| Quick Facts | |
|---|---|
| Event | Italy blocks US military aircraft from using NAS Sigonella for Iran-bound strike missions |
| Date | Late March 2026 |
| Base | Naval Air Station Sigonella, Sicily |
| Reason | US failed to notify Italy in advance; bilateral agreements require prior consultation for strike operations |
| Italian PM | Giorgia Meloni — called US partnership “solid” despite the dispute |
| Other NATO Allies | Spain also blocked all Iran-linked flights through its airspace |
| Operation | Epic Fury (ongoing since February 28, 2026) |

The bombers were already airborne when the phone rang in Rome. Several US military aircraft — bound for missions tied to Operation Epic Fury — had filed flight plans through Naval Air Station Sigonella, the sprawling American installation on Sicily’s eastern coast. Italy’s chief of defence staff contacted the defence minister with a blunt message: Washington had not asked permission. And without it, the aircraft could not land.

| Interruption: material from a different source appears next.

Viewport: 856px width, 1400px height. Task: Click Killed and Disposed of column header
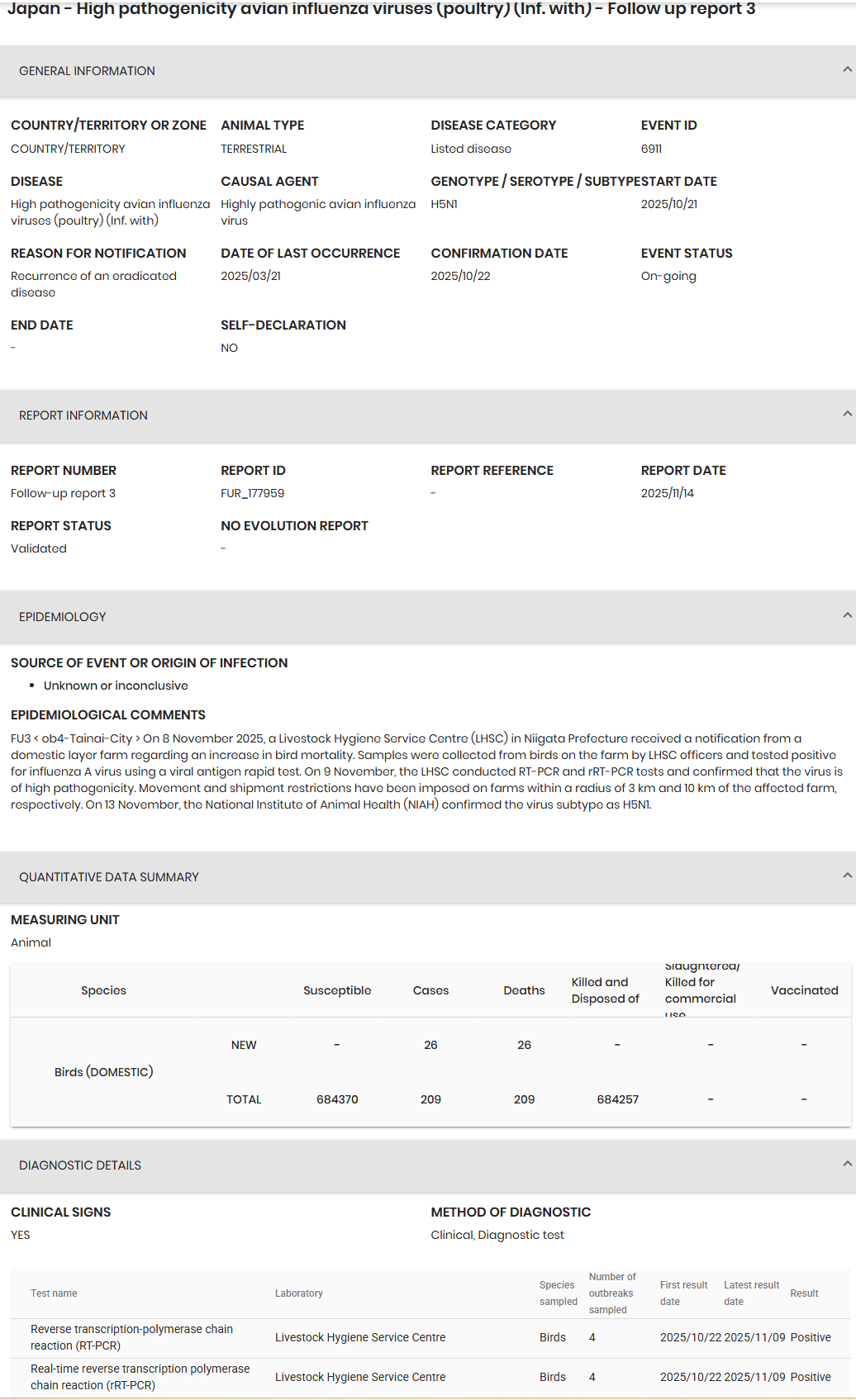(x=605, y=990)
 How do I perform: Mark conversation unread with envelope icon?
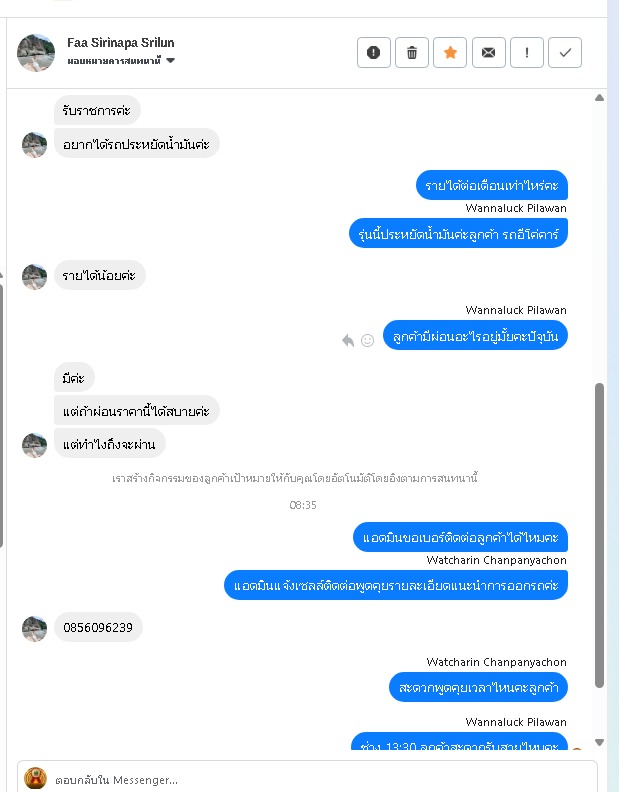[489, 53]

Rome said no. The jets were turned away. And with that single decision, a crack appeared in the Atlantic alliance that no amount of diplomatic language can easily seal.
The incident, first reported in late March 2026, marks one of the most significant disagreements between the United States and a NATO ally since the Iraq War. Italy — home to more American military installations than any other European country — blocked US combat-related flights from using its territory for strikes against Iran, citing a violation of bilateral agreements that require advance notification and consultation.
A Base Built on Trust
NAS Sigonella sits in the shadow of Mount Etna, about 10 kilometres southwest of Catania. It is the US Navy’s most important logistics hub in the Mediterranean — a place where cargo planes, patrol aircraft, and surveillance drones have operated with few restrictions for decades. Longstanding agreements between Washington and Rome allow routine American military operations from Italian bases without high-level political approval.

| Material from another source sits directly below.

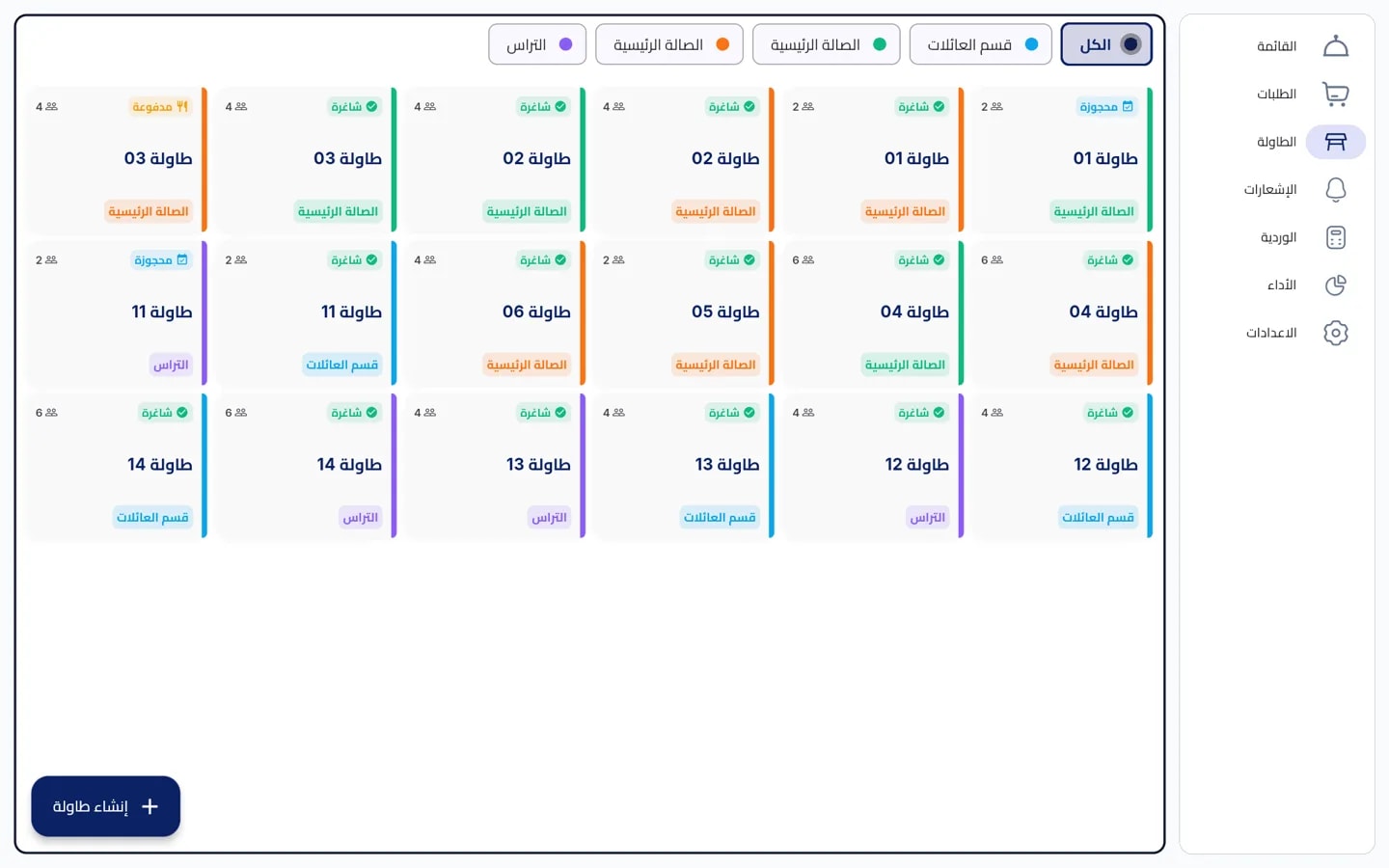Select the الطاولة tables icon in sidebar
Image resolution: width=1389 pixels, height=868 pixels.
click(1335, 142)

But those agreements have limits. Logistics and routine operations are one thing. Flying strike missions against a sovereign nation that Italy is not at war with is something else entirely. Italy’s parliament never authorised the use of Italian territory for offensive operations against Iran, and under Italian law, that distinction matters.
What made the episode particularly sharp was the timing. The United States did not request approval before the aircraft departed. Only after the jets were airborne did American officials inform Rome — effectively presenting Italy with a fait accompli. Italy refused to accept it.

Spain Follows Suit
Italy was not alone. Spain confirmed it had blocked all flights connected to the Iran war from transiting its airspace — a move that further complicates logistics for a campaign already stretching American supply lines across multiple continents. Together, the two Mediterranean allies effectively closed off the southern European corridor that US forces have relied on for decades.
The implications are significant. Without Sigonella, American aircraft heading to the Middle East from European bases must reroute — burning more fuel, adding flight hours, and reducing the sortie rate that sustains an air campaign. For tanker and transport aircraft in particular, Sicily’s central Mediterranean position has been irreplaceable since the Cold War.
Other NATO allies are watching closely. Germany, which hosts Ramstein Air Base — the nerve centre of US Air Forces in Europe — has not publicly restricted American operations, but political pressure is mounting across the continent as the war in Iran stretches into its second month.
Diplomacy Under Strain
Italian Prime Minister Giorgia Meloni moved quickly to contain the fallout. In public remarks, she stressed that the US-Italy partnership remained “solid” and that the Sigonella decision was a procedural matter — not a political rupture. Behind the scenes, the message was more direct: allies deserve to be consulted, not informed after the fact.
The dispute echoes a pattern familiar from 2003, when France, Germany, and Turkey all refused to support or facilitate the invasion of Iraq. Then, as now, the question was not whether America could fight alone — it can — but whether fighting without allied support makes the mission harder, costlier, and lonelier than it needs to be.
What Comes Next
For now, US operations continue from bases in the Gulf, Diego Garcia, and carrier strike groups in the Arabian Sea. The loss of Sigonella is an inconvenience, not a crisis. But it signals something deeper: even among America’s closest European partners, the appetite for supporting a major air war in the Middle East has limits.
Italy remains a NATO ally, a host to thousands of American service members, and a country whose own military flies American-made F-35s. None of that changes because of one base-access dispute. But the image of US jets being turned away from a runway they have used freely for generations is not one that fades easily — on either side of the Atlantic.